Discussion in 'Options' started by manic, Nov 13, 2020.

  1. traderjo

    traderjo

    OK.. doe sit apply to people who are not US tax residents but do trade US futures products through non US brokers ( but eventually on the US exchange)
     
    #11     Nov 15, 2020
  2. newwurldmn

    newwurldmn

    qqq and xlk are not similar. In fact if you had the spy and an index with 499 of the same names (weighted the same) they would not be considered similar.

    don’t be so sure on the options being treated differently. I used to think the same thing and my broker E*TRADE was actually treating the options as similar to the underlying. It is hard to see it (at least at E*TRADE).
     
    #12     Nov 15, 2020
    eternaldelight likes this.
  3. newwurldmn

    newwurldmn

    actually Court cases have explained what is substantially similar. It’s not based on statistics.
     
    #13     Nov 15, 2020
  4. Sig

    Sig

    I actually know almost nothing about the withholding rules for non-US citizens on U.S. security trades, so I'll let someone with more experience answer that, maybe @luisHK?
     
    #14     Nov 15, 2020
  5. ET180

    ET180

    If that's true, then the "substantially similar" rule is meaningless. It is intentionally poorly defined so that the IRS has the ability to apply it arbitrarily and inconsistently whenever they feel like it. That explains why no one can give me a definition of "substantially similar". Still, I think if you sell 100 shares of XOP at a loss and then immediately short a $2 ITM put expiring in 2 months, I don't think that will qualify as a wash sale as the exposure and returns are not the same. Agree with Sig though, avoid doing wash sales if you can. Changing underlings is probably better (sell XOP, buy COP for example).
     
    #15     Nov 15, 2020
  6. newwurldmn

    newwurldmn

    Your example would qualify as a wash sale.

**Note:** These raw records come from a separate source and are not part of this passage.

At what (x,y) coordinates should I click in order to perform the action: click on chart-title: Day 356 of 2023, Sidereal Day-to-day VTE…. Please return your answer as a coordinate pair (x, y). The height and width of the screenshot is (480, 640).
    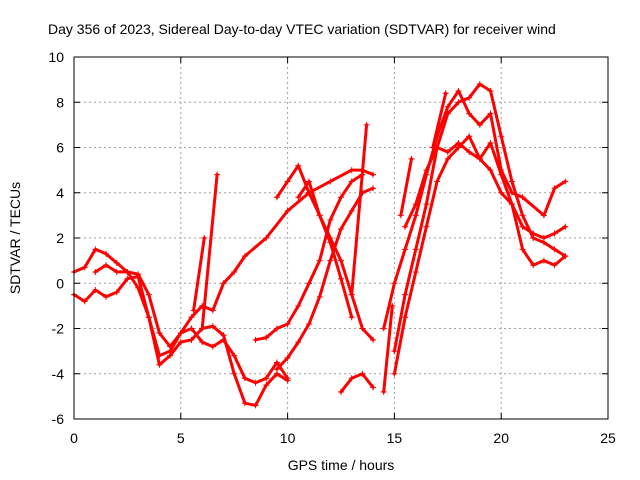
    Looking at the image, I should click on (302, 29).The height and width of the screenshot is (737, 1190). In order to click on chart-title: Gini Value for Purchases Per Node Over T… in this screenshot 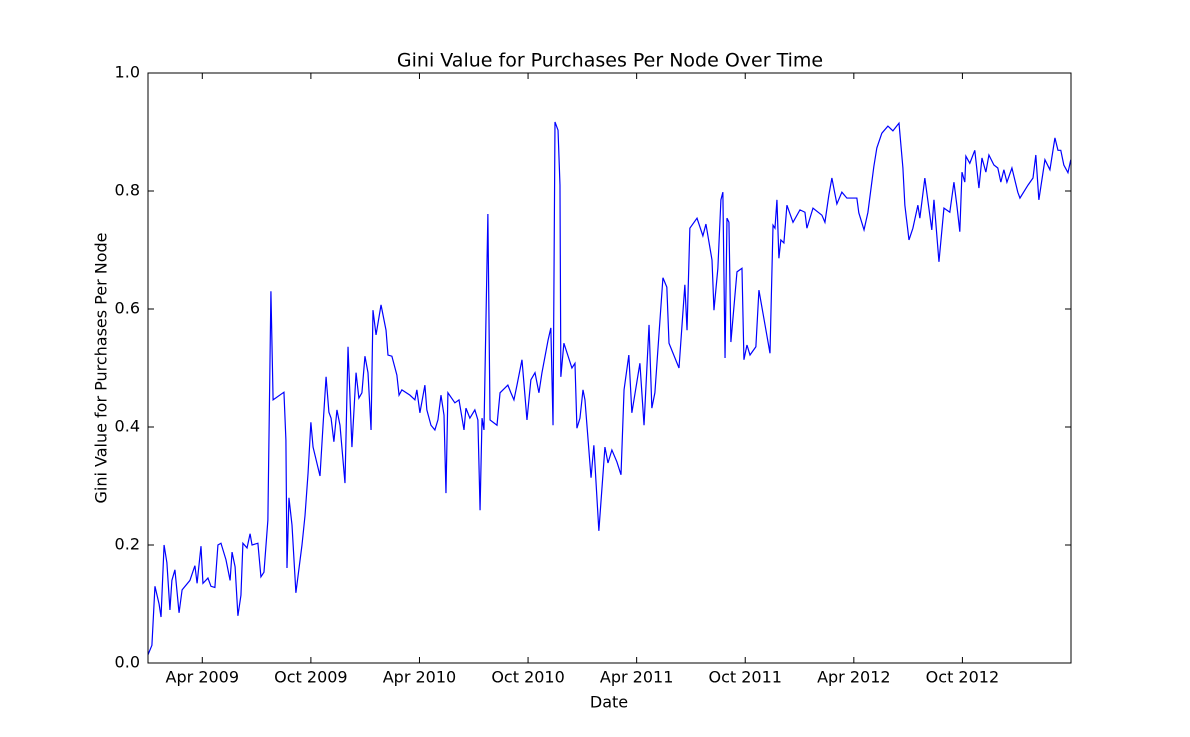, I will do `click(610, 61)`.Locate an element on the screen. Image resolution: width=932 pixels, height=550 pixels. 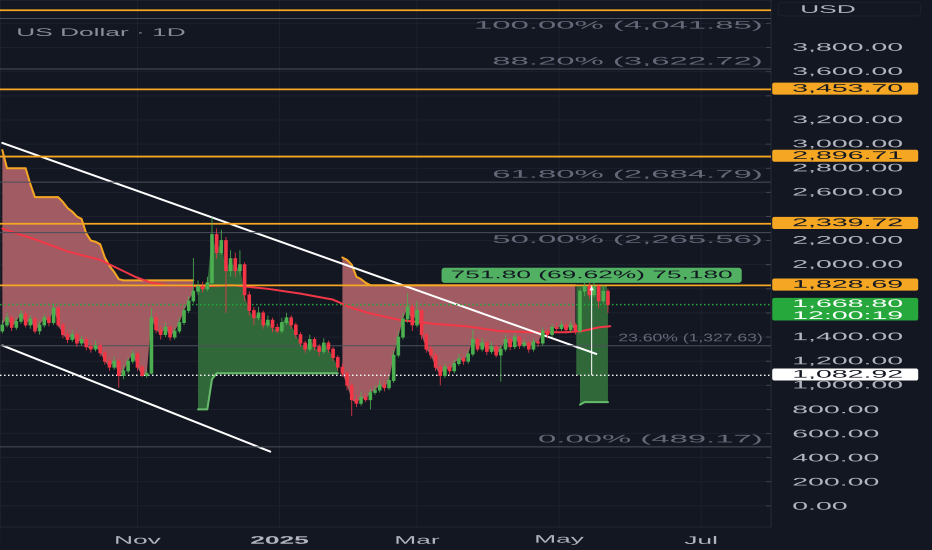
y-axis-title: USD is located at coordinates (828, 9).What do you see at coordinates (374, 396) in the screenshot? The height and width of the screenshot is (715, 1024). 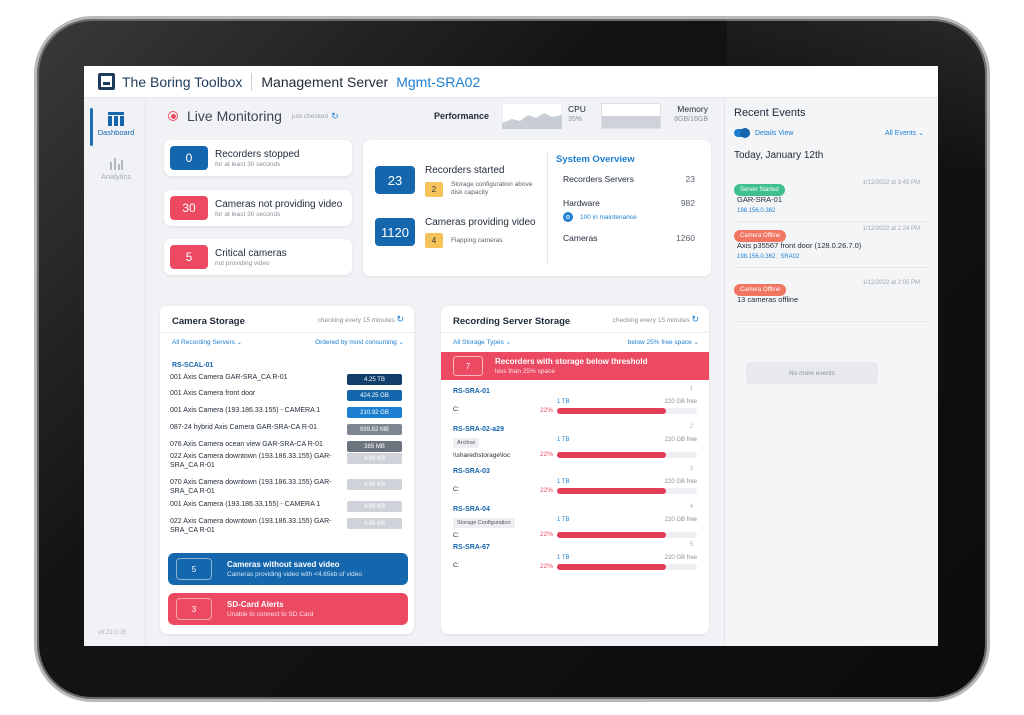 I see `storage-size-badge: 424.25 GB` at bounding box center [374, 396].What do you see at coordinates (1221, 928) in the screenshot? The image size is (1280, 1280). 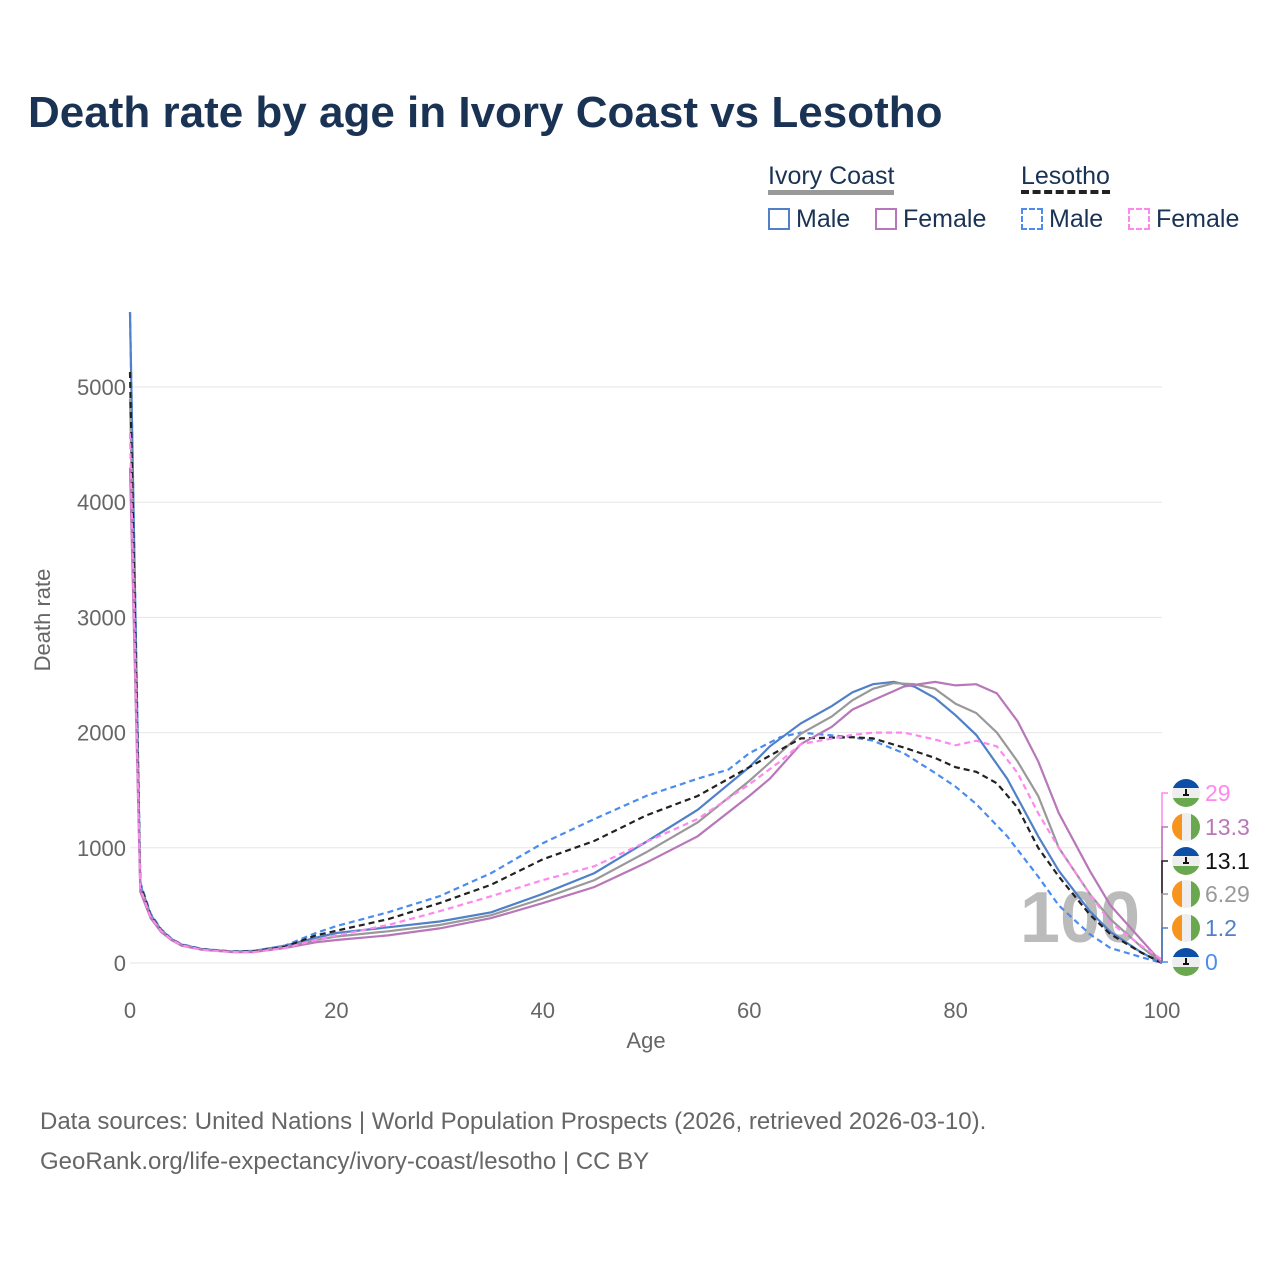 I see `end-label-value: 1.2` at bounding box center [1221, 928].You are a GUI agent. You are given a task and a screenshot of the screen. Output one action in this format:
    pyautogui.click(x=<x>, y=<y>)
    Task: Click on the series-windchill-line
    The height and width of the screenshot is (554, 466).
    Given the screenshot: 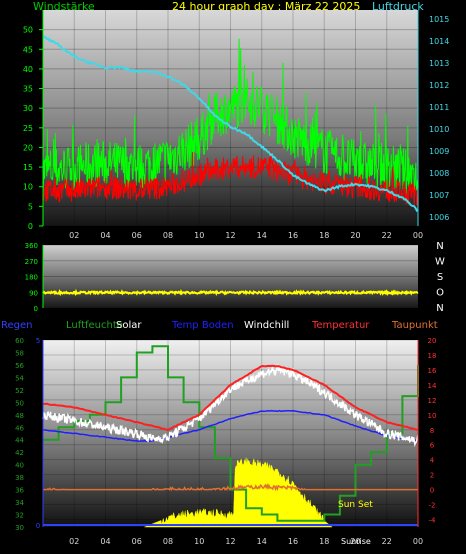 What is the action you would take?
    pyautogui.click(x=230, y=406)
    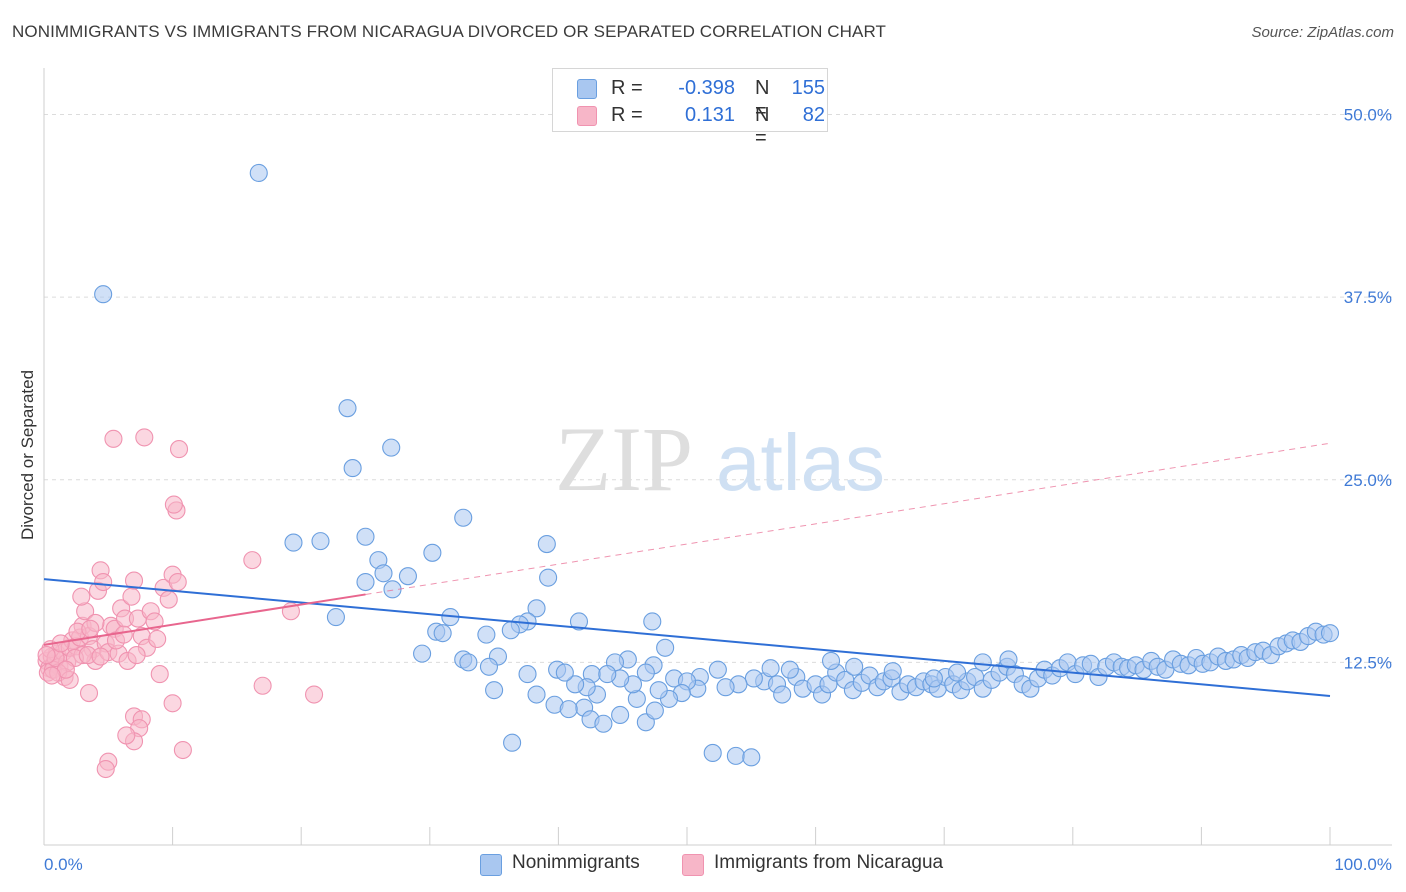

    in the money options typically count as substantially similar. Though I think E*TRADE is treating all options are substantially similar if they are in the same direction. It’s really hard to figure out.

    I have spent a lot of time trying to understand wash sales. I have spoken to two accountants: my business accountants spent a substantial amount of time and I talked to a trading specific accountant. I’ve also spent time with E*TRADE’s tax department. It’s still not a black and white issue for me.

    Best is to close everything in a name for 30 days if you are sitting on a significant loss that you need to offset gains. One year I had 7 figures of dissallowed wash sales because I got cute. That’s when I embarked on this study.
     
    #16     Nov 15, 2020
    eternaldelight likes this.
  7. ET180

    ET180

    Hard to see how selling 100 shares of XOP and selling a $2 ITM put 2 months out is a wash sale, but your example of selling one ETF and buying another that has 99.8% similar underlyings is not. If that's true, then the wash sale rule is horribly inconsistent, illogical, and arbitrary. Agree that it's best to avoid it.
     
    #17     Nov 15, 2020
  8. newwurldmn

    newwurldmn

    It is what it is.

    Substantially similar is explained in the IRS documentation. But I think it’s more vetted by court cases. Same with trader status.
     
    #18     Nov 15, 2020
  9. I also think that wash sale is the right option for you. Sell it at a loss and repurchase it. As far as I know, such losses are often not deductible.
     
    #19     Nov 19, 2020
  10. You can try to shift to a different underlying for your own convenience. There surely is a wash sale rule so be careful with whatever you do.